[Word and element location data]
**********

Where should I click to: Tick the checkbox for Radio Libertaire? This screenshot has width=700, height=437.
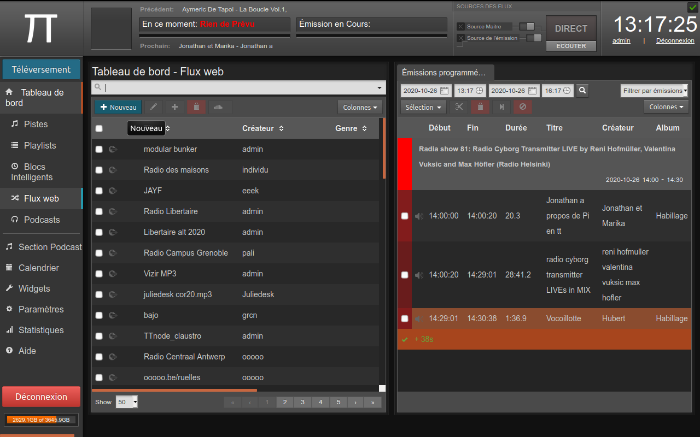99,211
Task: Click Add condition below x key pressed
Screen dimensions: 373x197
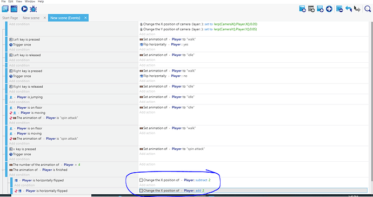Action: pyautogui.click(x=19, y=159)
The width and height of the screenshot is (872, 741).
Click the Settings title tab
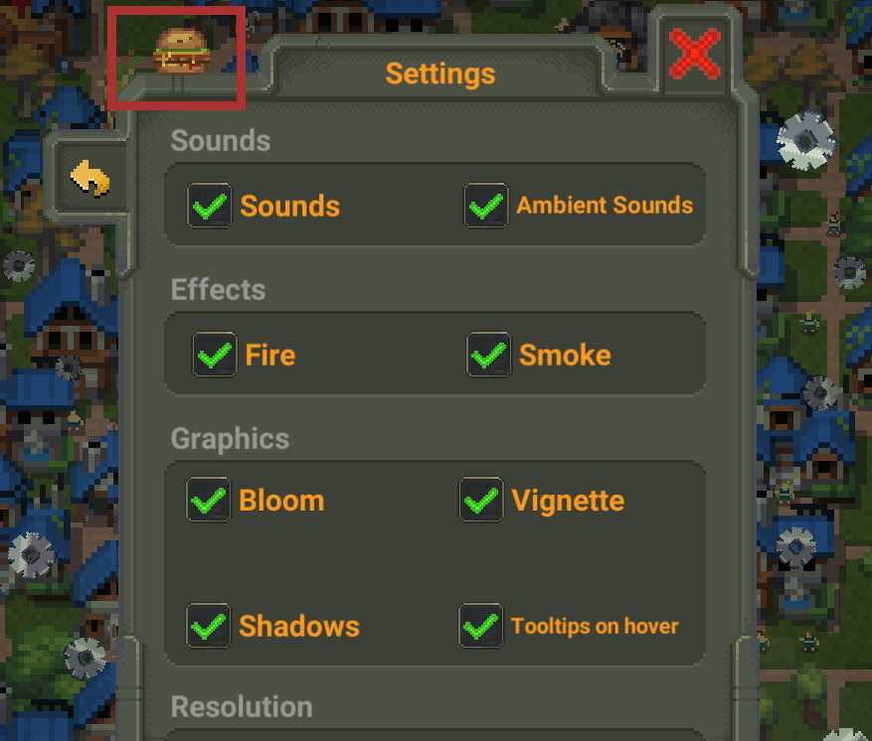pyautogui.click(x=439, y=74)
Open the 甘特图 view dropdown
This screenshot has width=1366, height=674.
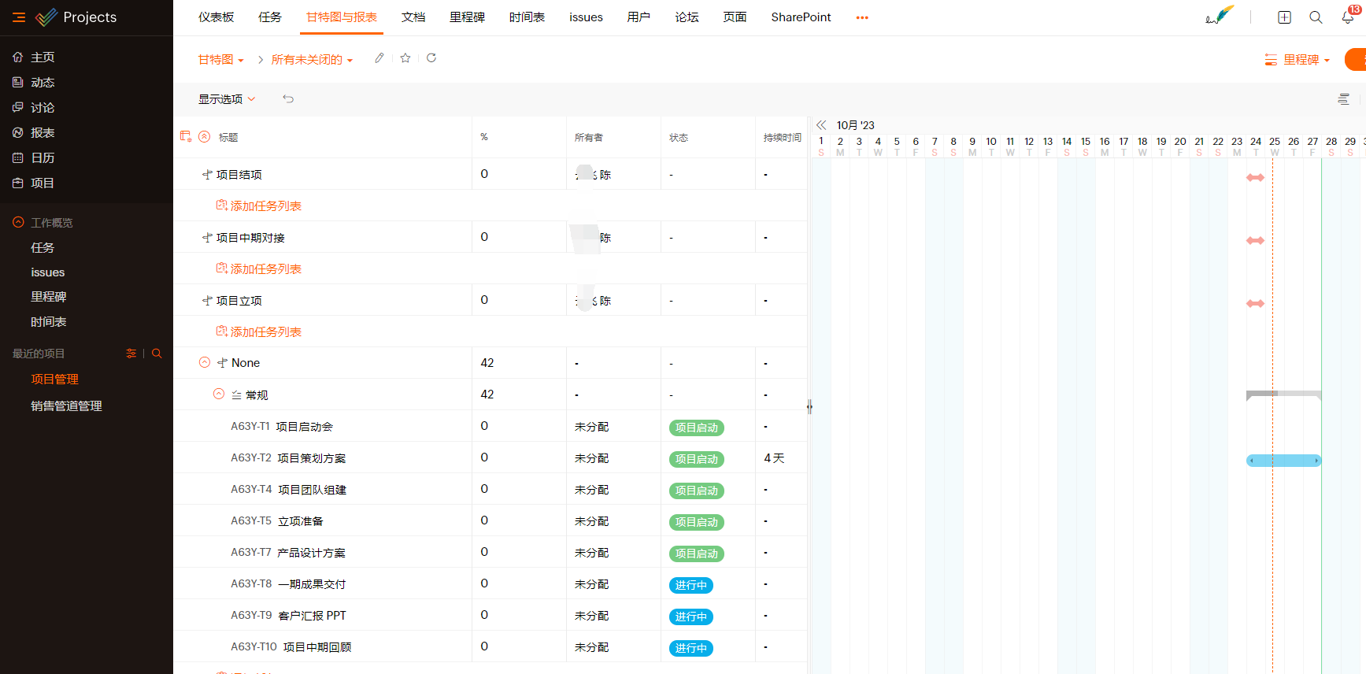coord(220,60)
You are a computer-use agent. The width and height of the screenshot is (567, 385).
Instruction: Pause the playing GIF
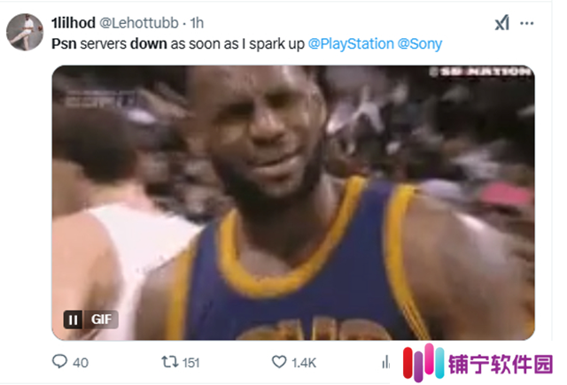(73, 320)
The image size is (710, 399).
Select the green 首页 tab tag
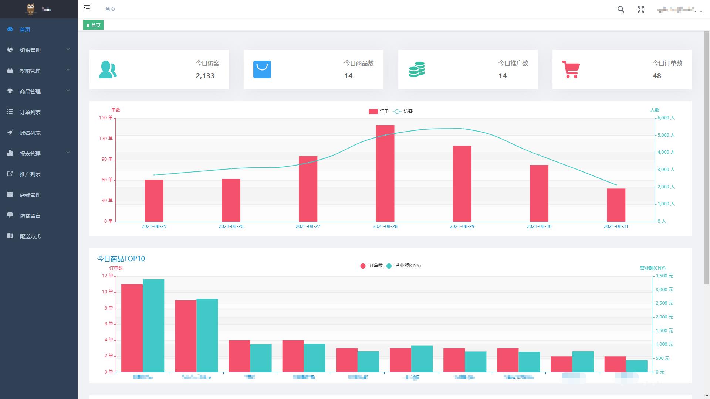(x=93, y=25)
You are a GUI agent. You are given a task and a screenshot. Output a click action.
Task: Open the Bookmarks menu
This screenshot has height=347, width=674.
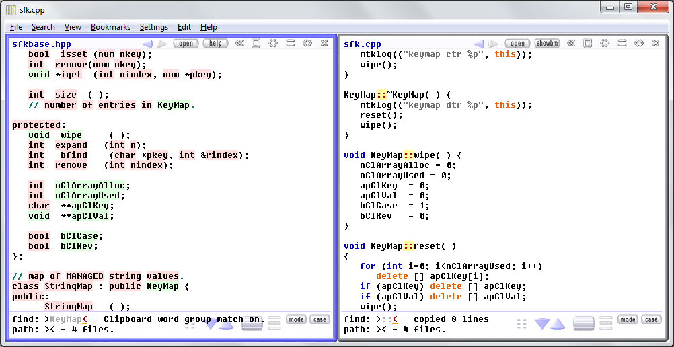[110, 27]
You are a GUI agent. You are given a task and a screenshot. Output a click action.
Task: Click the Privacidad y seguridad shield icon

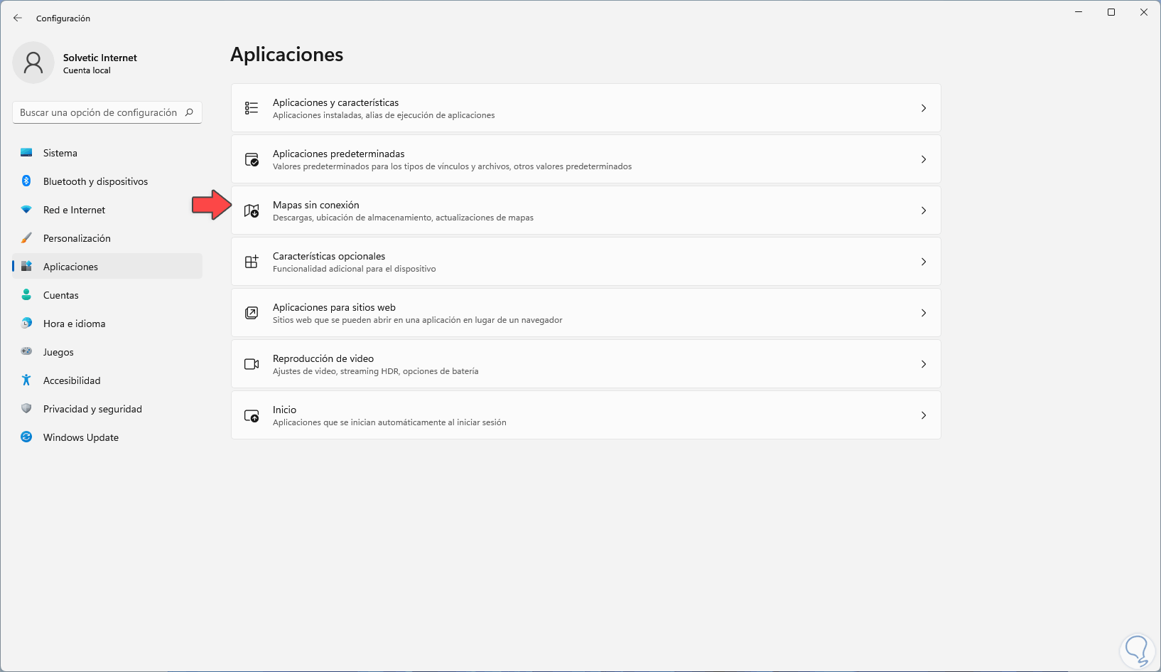[26, 409]
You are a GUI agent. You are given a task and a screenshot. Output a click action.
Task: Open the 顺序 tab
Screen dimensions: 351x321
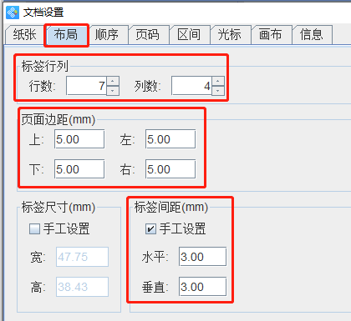pos(107,35)
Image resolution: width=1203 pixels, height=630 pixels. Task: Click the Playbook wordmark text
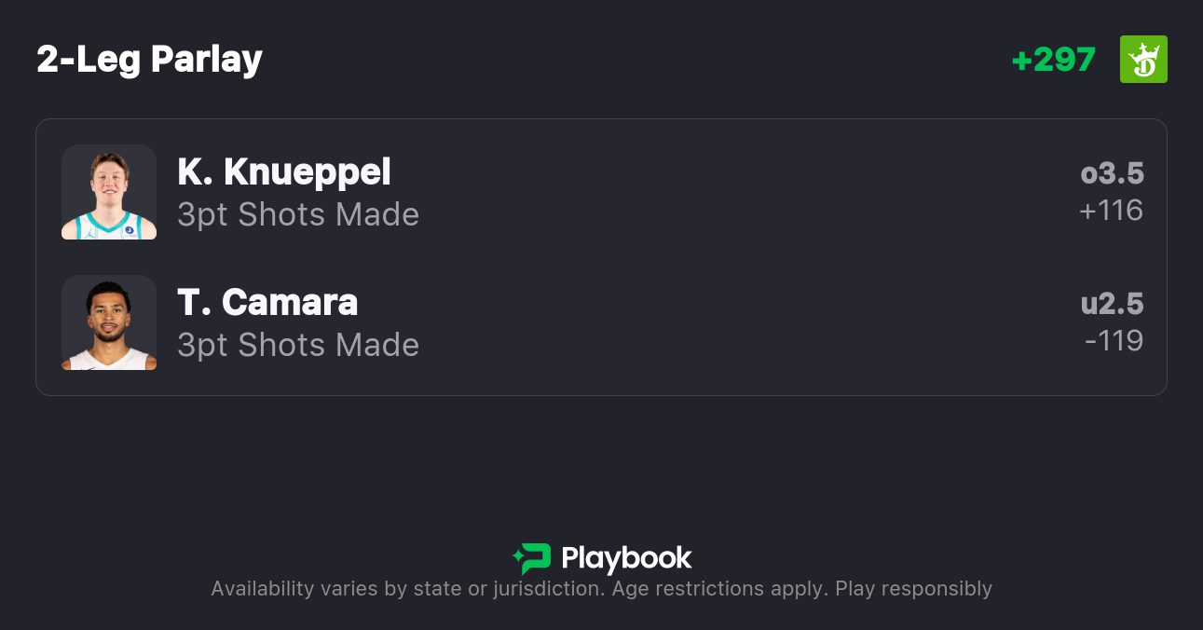tap(626, 558)
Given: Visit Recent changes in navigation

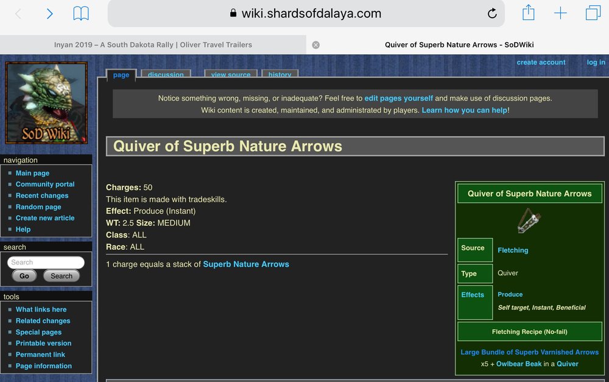Looking at the screenshot, I should (42, 196).
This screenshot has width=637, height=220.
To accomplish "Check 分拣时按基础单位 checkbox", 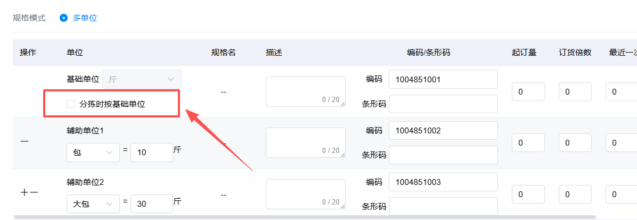I will coord(71,104).
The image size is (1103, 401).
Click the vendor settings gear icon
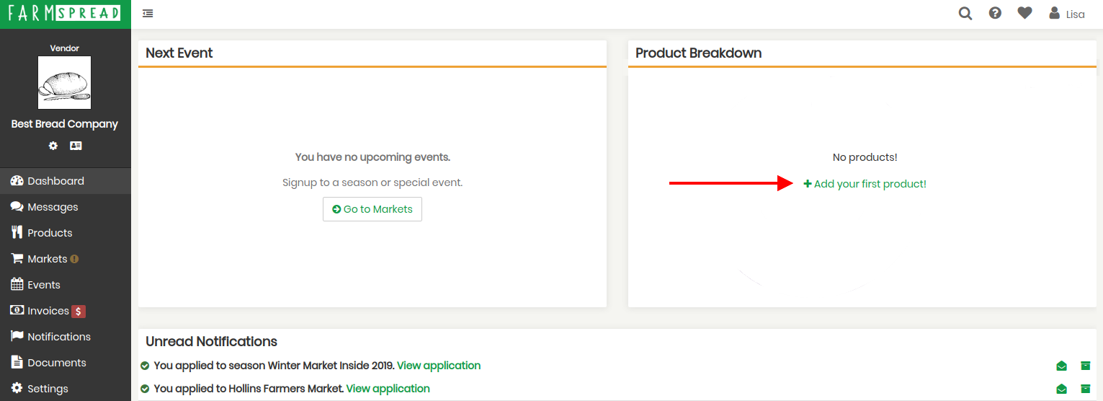[x=53, y=146]
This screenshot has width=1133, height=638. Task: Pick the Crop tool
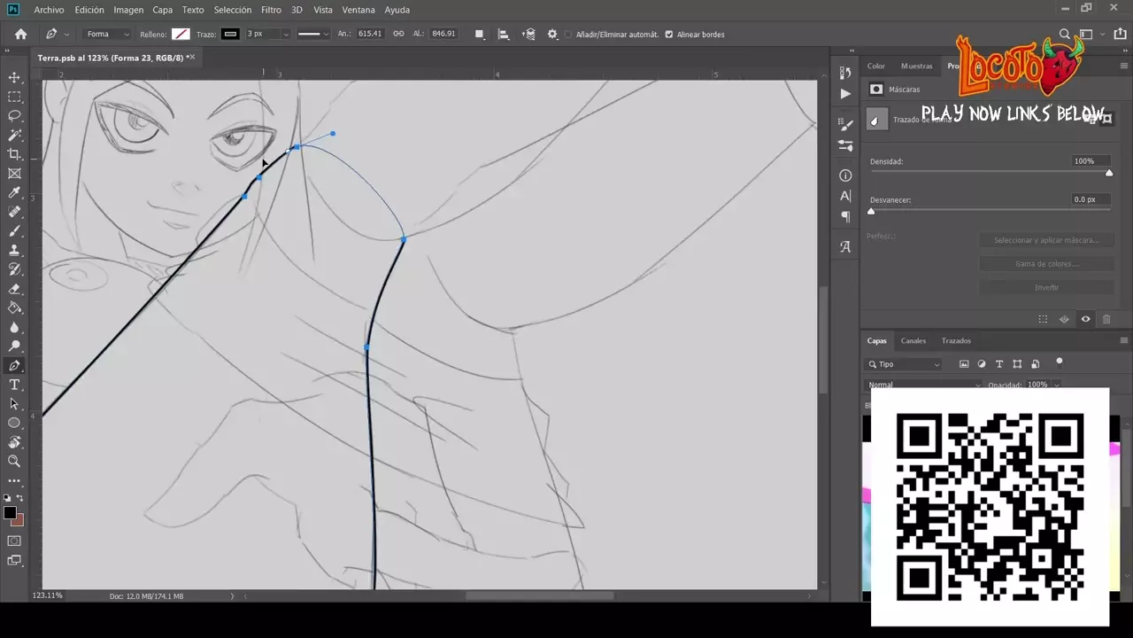[14, 154]
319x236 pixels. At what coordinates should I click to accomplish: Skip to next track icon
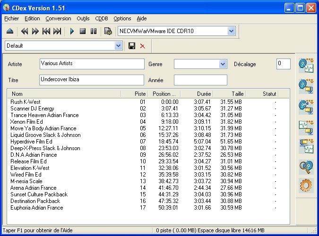click(x=57, y=31)
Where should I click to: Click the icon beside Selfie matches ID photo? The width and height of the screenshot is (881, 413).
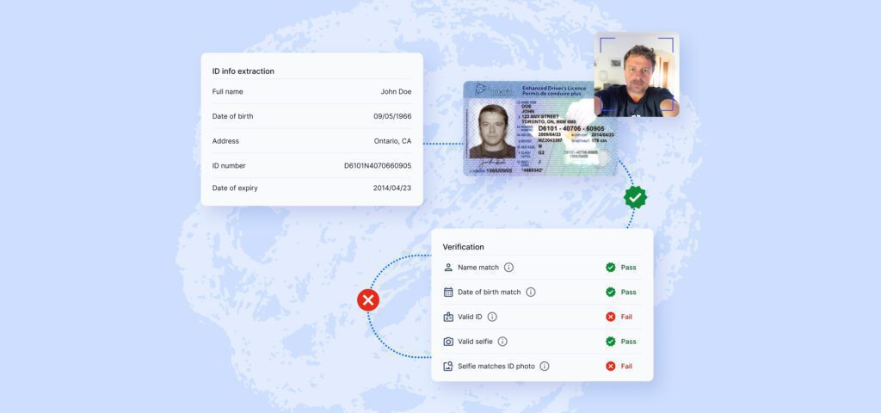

**********

**What the task requires**
Please edit the stretch of records from the line containing "319x236 pixels. At" through the end of the records, replacing "next track" with "previous track" and changing nothing else. Give back only those lines, leaving the pictures out.

**Finished exercise**
319x236 pixels. At what coordinates should I click to accomplish: Skip to previous track icon
click(x=57, y=31)
Where should I click to: Click the icon beside Selfie matches ID photo? The width and height of the screenshot is (881, 413).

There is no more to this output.